Collected data entries:
* * * *

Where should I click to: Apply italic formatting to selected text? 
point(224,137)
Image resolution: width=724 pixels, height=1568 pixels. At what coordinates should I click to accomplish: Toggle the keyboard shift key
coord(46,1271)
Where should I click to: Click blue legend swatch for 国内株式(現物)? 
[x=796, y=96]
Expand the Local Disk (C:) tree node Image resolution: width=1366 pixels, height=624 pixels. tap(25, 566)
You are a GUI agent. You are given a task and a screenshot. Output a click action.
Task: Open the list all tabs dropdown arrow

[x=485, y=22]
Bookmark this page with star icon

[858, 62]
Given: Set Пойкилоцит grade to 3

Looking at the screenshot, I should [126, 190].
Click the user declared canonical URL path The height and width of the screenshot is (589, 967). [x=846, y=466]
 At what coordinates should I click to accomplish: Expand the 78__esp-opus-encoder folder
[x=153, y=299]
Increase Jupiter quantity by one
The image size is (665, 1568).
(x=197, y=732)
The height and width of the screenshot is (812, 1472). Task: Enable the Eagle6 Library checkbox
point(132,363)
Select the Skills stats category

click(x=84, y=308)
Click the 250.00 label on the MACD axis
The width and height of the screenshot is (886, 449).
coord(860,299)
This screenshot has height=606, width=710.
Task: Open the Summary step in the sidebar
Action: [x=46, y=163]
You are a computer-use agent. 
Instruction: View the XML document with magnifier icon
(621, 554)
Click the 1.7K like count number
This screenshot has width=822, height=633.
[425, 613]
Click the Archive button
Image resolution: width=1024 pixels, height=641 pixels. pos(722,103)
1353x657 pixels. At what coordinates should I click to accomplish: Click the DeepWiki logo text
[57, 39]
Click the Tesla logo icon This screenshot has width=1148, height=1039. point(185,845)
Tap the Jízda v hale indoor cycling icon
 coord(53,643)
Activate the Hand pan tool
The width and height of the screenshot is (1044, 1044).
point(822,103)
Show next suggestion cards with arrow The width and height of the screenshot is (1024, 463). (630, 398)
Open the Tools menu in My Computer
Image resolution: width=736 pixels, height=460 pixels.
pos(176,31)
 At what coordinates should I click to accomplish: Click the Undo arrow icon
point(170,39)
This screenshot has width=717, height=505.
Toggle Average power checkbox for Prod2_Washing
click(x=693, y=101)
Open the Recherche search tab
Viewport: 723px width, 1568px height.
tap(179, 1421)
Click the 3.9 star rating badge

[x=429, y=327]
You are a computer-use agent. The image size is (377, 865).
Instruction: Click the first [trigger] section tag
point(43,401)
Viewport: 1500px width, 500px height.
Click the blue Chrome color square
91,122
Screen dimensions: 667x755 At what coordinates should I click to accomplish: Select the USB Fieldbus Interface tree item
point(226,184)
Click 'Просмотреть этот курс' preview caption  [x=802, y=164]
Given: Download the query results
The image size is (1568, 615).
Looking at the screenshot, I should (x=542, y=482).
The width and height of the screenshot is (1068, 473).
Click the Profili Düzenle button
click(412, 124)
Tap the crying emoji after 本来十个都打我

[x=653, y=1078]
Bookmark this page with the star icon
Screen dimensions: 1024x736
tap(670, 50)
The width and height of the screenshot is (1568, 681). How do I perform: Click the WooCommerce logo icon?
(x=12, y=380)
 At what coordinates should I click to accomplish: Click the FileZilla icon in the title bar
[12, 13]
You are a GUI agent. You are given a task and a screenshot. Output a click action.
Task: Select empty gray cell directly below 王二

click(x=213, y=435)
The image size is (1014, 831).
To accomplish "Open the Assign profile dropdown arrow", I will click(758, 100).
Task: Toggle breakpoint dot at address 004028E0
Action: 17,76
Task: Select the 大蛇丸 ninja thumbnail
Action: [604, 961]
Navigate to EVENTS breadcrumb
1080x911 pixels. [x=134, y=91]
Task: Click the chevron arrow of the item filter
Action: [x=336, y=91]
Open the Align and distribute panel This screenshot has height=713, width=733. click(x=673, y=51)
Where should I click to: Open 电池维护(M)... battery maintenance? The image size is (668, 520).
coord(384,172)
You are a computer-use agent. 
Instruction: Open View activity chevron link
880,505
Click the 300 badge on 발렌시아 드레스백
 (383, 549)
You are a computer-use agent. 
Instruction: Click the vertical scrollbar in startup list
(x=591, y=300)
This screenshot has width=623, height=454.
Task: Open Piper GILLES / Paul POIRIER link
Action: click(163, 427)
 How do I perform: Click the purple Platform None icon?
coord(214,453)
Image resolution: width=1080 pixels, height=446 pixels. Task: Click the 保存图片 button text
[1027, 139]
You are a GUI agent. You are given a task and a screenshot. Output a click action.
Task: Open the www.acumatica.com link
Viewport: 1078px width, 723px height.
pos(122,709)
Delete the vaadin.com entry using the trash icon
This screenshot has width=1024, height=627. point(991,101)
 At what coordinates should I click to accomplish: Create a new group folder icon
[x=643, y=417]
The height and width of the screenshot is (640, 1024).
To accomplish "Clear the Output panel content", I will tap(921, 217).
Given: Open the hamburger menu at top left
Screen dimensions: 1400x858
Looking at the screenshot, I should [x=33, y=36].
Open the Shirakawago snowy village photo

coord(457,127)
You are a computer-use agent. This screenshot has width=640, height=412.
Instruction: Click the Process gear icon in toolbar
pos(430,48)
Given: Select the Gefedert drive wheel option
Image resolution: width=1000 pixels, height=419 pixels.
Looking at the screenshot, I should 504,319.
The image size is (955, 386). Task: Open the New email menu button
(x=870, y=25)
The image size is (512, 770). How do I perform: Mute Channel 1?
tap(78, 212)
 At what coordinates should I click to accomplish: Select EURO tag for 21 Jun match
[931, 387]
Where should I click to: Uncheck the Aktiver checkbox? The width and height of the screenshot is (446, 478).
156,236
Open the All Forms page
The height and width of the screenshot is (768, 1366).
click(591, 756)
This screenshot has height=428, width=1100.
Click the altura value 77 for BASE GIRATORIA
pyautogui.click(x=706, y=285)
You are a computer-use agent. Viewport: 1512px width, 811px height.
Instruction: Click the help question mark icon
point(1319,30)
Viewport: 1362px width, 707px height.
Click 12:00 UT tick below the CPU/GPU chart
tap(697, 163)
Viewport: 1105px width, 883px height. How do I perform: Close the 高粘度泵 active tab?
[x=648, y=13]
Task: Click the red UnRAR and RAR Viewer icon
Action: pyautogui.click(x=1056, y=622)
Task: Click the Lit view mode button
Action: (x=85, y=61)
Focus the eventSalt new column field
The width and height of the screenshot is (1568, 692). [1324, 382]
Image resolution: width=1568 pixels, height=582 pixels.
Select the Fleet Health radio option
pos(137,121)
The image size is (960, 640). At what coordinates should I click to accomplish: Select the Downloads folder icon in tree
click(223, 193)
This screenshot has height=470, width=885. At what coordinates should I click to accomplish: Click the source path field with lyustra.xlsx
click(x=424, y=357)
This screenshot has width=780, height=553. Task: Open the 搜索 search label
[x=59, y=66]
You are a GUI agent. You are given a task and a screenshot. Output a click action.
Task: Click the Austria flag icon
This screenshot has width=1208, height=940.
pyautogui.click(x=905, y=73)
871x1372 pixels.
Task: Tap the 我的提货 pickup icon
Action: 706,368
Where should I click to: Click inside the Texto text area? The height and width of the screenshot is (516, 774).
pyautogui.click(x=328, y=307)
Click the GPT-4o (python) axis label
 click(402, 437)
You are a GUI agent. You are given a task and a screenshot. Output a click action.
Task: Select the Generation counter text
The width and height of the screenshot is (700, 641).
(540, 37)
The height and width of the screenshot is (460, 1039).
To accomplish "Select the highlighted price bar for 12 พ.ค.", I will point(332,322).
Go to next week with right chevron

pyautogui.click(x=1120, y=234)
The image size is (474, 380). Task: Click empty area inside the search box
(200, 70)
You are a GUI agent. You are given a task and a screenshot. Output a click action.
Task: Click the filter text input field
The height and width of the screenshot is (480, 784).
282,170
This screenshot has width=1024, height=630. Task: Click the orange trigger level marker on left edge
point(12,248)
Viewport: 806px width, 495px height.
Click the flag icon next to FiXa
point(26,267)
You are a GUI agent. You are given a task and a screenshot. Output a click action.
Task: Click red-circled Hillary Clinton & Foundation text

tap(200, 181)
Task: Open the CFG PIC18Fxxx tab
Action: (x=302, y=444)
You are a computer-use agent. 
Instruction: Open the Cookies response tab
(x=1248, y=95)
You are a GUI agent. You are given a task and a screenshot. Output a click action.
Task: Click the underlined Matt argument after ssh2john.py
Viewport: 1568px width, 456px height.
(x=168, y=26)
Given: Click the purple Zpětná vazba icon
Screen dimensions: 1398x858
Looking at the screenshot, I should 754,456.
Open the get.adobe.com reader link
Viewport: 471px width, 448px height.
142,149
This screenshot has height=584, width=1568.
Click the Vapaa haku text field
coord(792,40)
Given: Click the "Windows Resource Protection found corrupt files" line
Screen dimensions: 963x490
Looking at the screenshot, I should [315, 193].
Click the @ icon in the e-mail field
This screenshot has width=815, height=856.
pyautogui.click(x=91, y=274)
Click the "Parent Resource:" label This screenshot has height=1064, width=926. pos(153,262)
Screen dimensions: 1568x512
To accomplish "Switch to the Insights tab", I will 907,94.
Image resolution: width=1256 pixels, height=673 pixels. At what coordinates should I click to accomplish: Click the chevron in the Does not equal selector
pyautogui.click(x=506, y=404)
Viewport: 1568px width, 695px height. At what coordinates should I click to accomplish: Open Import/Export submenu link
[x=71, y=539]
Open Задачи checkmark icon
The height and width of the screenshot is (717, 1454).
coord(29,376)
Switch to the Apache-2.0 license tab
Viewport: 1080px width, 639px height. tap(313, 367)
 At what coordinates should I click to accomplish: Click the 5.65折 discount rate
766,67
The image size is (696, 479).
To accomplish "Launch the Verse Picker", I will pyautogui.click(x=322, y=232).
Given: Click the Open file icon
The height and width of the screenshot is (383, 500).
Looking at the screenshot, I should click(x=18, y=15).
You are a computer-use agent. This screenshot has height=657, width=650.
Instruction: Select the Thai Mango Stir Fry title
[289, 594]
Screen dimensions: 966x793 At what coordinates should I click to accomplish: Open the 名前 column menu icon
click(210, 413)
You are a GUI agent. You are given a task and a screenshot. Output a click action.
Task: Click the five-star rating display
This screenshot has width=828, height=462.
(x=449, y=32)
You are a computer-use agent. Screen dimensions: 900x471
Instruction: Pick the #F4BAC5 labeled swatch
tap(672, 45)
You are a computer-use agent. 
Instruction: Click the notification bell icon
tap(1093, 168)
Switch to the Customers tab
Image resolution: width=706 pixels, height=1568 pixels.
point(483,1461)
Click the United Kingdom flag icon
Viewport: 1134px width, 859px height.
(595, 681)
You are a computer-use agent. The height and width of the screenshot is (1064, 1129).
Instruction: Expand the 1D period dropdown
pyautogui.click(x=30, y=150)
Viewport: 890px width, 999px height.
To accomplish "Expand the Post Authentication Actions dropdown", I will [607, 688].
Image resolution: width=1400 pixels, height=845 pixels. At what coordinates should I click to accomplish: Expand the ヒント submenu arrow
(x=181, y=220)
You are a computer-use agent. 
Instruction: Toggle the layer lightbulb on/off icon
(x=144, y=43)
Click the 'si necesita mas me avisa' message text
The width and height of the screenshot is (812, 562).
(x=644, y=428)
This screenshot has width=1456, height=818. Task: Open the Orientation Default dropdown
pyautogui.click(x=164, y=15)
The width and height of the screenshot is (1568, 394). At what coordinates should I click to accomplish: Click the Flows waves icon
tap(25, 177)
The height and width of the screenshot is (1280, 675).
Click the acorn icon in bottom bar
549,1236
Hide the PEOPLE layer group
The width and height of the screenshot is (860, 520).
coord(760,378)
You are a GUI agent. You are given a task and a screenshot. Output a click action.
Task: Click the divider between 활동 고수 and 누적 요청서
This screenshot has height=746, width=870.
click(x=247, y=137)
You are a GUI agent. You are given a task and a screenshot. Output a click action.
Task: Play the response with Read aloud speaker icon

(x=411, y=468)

* * * *

What the exercise asks
Copy out, in full, each line above that has the word "Resource" in it.

Response to this task
Given: Click the "Windows Resource Protection found corrupt files" line
Click the "Parent Resource:" label This screenshot has height=1064, width=926. pos(153,262)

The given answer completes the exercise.